Founded on Local Vision: Reforming Building Schools for the Future

January 19, 2009   By nlgn

Founded on Local Vision: Reforming Building Schools for the FutureLocal areas should be allowed greater discretion in the way they design and build new schools, according to a new report by NLGN. The paper argues for central bodies to loosen their hold on the reins of the Government’s £45 billion Building Schools for the Future programme so that schools, parents, pupils and elected representatives can shape the future of their communities and education.

The report argues that the next generation of schools have the potential to impact positively on a whole range of local challenges, from personalised learning, to the local economy, up-skilling the population, integrating health and other services.

However, the central nature of the programme and its procurement procedures means that opportunities to harness these local benefits are not always realised, the report argues.
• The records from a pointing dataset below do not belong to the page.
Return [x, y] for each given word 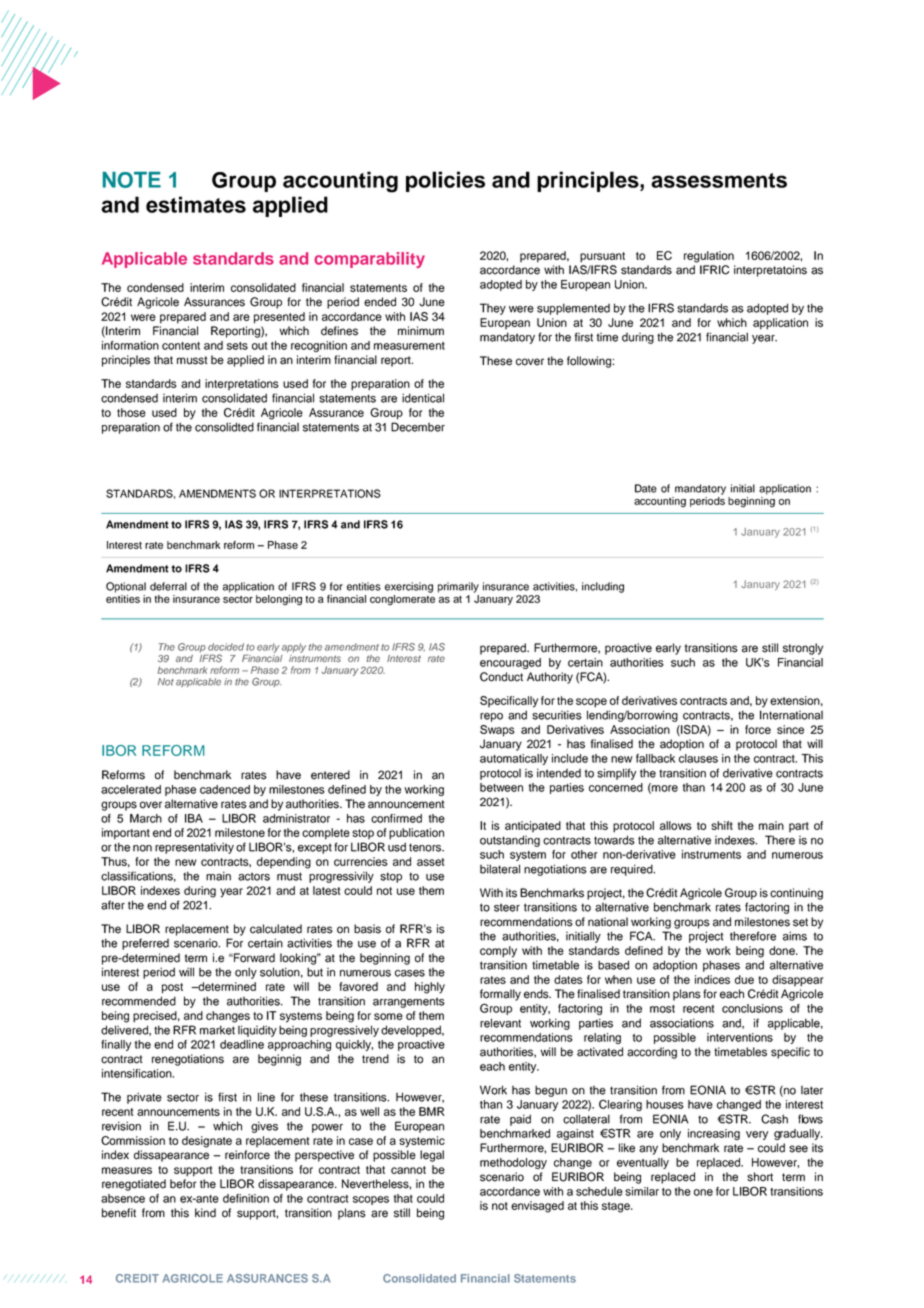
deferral [168, 586]
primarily [458, 587]
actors [254, 876]
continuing [796, 894]
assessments [719, 180]
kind [205, 1213]
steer [507, 907]
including [603, 587]
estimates [196, 204]
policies [445, 181]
Concerns centre on the prioritisation of resources, delays in the programme and the design of the new schools. There is considerable scope to devolve decision-making to local people and elected representatives so that wider strategic goals can be met. While recent reforms to the procurement procedures are welcomed, the thinktank suggests that more reforms are necessary.

The report argues:

  • for wider community goals to play a more central role in the programme, by tying in projects with wider Sustainable Community Strategies, Local Area Agreements and, where relevant, Multi Area Agreements;
  • recommends a more pivotal role for Local Strategic Partnerships in the process and putting Leaders of Council at the head of delivery bodies;
  • suggests new freedoms to allow local authorities to design and pilot their own procurement procedures and to make better use of the potential of sub-regional partnerships through Multi Area Agreements.
  • asks that central prescription of design processes to be minimal so that local innovation and variation can thrive.
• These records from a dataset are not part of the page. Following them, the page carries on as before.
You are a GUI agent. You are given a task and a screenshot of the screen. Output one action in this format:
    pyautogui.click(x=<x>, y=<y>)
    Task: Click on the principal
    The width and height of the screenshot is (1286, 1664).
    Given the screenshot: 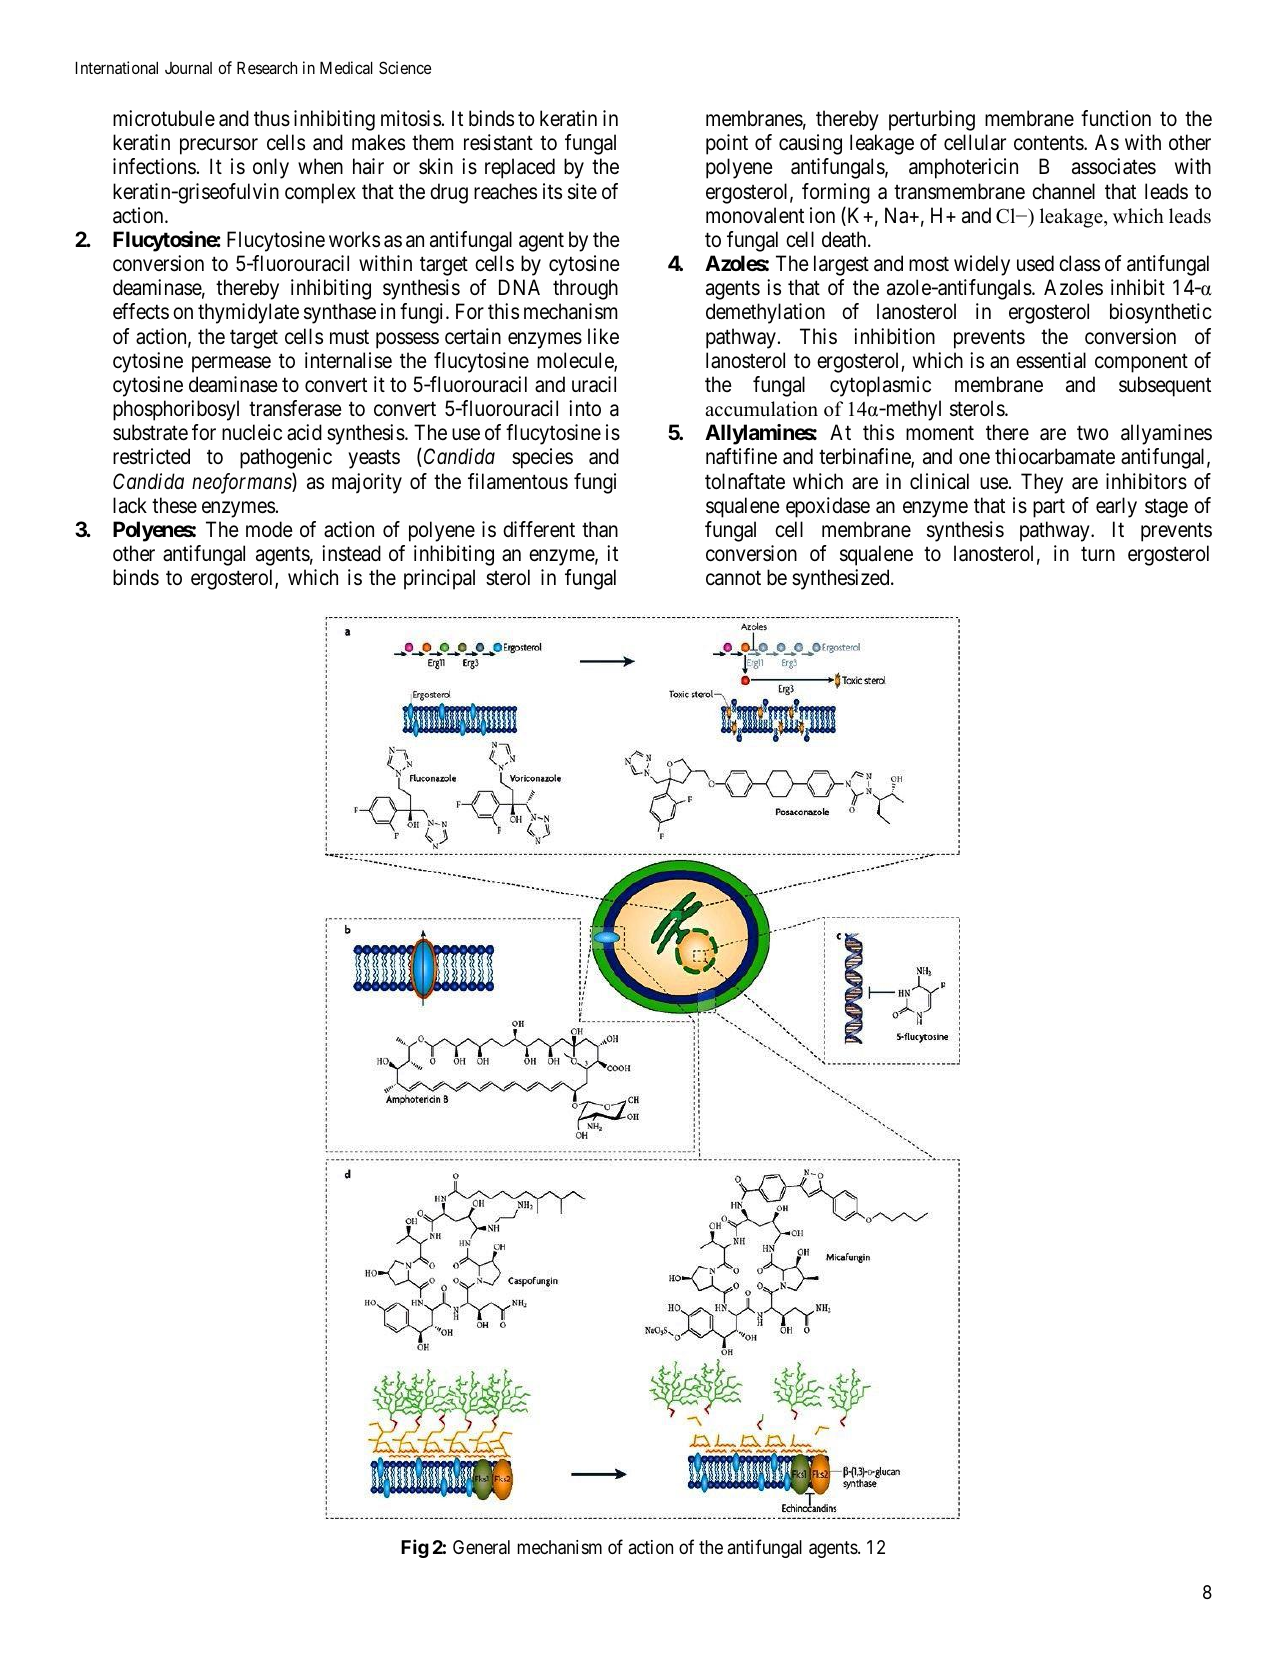 What is the action you would take?
    pyautogui.click(x=439, y=579)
Author of Founded on Local Vision and Senior Researcher at NLGN, Nigel Keohane said:

‘Currently the mechanisms for delivering the BSF policy hamper the local vision and strategic integration that are necessary to make these new buildings transform their environments and their pupils. Government should look to remove central prescription so that local input is allowed to come to the fore.

‘This new generation of schools can have a positive impact not only on the learning environment, but also on a local community’s skills profile, regeneration projects, leisure and civic life, even on health issues and congestion. But, these are very complex interrelated policy areas and this thinking can only occur by joining-up strategy at the local level.’